Me senté al lado de Nerón, mientras reflexionaba sobre lo que había sucedido durante los últimos años y un desfile de acontecimientos peculiares desfilaron frente a mi. No era sólo el episodio de un amigo de universidad declarándose y tratando de llevarme fuera del país; tampoco la amenaza inminente de pacientes que me acechaban constantemente; ni mi fracaso amoroso con la primera polola con la que me fui a vivir, sino que era un cúmulo de incidentes de mi vida diaria que hacía que mi seguridad estuviera a punto de ahogarse en aquella botella de vodka que tenía en frente.

Mientras me servía el segundo vaso de Absolute con un par de hielos, pasé a mirar el calendario y me quedé frente al 11 que marcaba el mes de noviembre. Once, qué número tan negro para mí. A los once años me operaron de apendicitis; un 11 la Fran me dejó; estuve 11 horas esperando en el aeropuerto un vuelo que me devolviera a casa desde Madrid; 11 fueron las semanas sin sexo después de mi gran ruptura y un 11 de septiembre de 2001 fue el día en que mis padres me llevaron a recorrer las calles de Nueva York y el World Trade Center cuando tenía 14 años.

Ser espectador de este desastre marcó mi visión de la vida, sobre todo en que de vuelta a Chile, no quise seguir viviendo en Santiago, ya que ver edificios me daba ataques de angustia y la única opción fue enviarme al Sur con mi abuela, hasta mi regreso a la universidad.

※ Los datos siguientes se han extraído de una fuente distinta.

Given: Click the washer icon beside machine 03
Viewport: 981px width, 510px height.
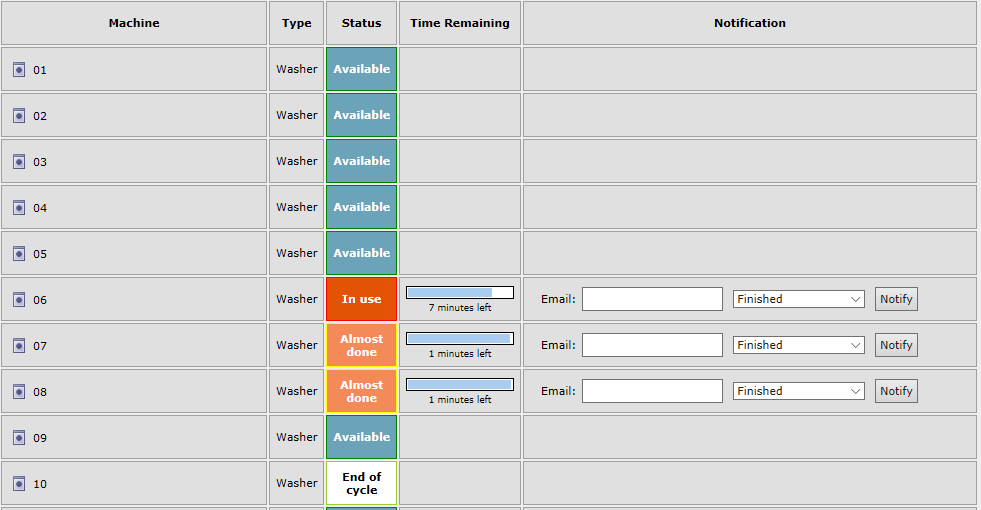Looking at the screenshot, I should [x=19, y=162].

No recuerdo en orden los acontecimientos de ese día, pero sí tengo presente las constantes voces de histeria que cubrían las calles, los gritos ahogados de hombres y mujeres, expresiones de asombro en idioma universal. Mi mirada perdida en las altitudes en donde el cielo se fundía con el humo negro y luego el naranjo rojizo del fuego. Mi mamá gritando a mi padre, pidiendo volver al hotel, al aeropuerto, a Chile, lo antes posible.

Me sirvo el tercer vaso de vodka un poco desequilibrado y Nerón me mira reprobatoriamente fundido en su cojín, pero hago caso omiso a sus juicios, él no estuvo ahí.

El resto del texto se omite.